** Opening Entries supplied block **
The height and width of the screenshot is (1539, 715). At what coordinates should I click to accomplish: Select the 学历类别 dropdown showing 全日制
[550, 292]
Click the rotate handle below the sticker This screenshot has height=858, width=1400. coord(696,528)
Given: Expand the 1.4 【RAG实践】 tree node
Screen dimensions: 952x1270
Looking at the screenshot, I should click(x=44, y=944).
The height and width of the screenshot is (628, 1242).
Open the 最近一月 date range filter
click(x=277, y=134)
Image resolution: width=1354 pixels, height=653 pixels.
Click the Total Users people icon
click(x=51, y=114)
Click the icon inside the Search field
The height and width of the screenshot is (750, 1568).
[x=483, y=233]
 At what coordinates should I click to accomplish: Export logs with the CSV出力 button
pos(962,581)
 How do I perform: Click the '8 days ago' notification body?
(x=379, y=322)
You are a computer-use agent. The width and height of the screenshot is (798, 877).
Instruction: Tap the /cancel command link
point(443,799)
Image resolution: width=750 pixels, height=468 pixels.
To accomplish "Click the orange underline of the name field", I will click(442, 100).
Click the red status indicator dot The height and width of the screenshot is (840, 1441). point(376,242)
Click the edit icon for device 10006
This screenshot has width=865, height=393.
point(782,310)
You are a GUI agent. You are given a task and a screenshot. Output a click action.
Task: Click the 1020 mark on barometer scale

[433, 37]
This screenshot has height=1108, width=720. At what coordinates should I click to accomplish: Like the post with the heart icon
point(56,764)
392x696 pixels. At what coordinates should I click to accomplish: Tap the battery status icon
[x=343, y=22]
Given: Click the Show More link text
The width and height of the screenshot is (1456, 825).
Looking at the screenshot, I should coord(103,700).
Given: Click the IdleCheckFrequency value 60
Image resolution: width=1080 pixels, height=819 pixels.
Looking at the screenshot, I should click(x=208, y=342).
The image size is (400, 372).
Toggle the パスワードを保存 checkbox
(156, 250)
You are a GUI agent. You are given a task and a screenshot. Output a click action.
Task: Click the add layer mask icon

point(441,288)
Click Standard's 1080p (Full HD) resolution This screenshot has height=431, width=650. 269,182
** Closing Entries supplied block **
→ **Problem**
Give only a number, the count of lines above that include the string "field".

→ **Answer section**
2